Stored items

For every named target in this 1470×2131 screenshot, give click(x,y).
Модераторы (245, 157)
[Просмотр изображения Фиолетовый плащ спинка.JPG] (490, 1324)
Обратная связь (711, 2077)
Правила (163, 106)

§ **REQUIRED WORK**: A verbatim transcription of all the entries above is required.

§ **TASK RESPONSE**:
For every named target in this 1470×2131 screenshot, give click(x,y).
Модераторы (245, 157)
[Просмотр изображения Фиолетовый плащ спинка.JPG] (490, 1324)
Обратная связь (711, 2077)
Правила (163, 106)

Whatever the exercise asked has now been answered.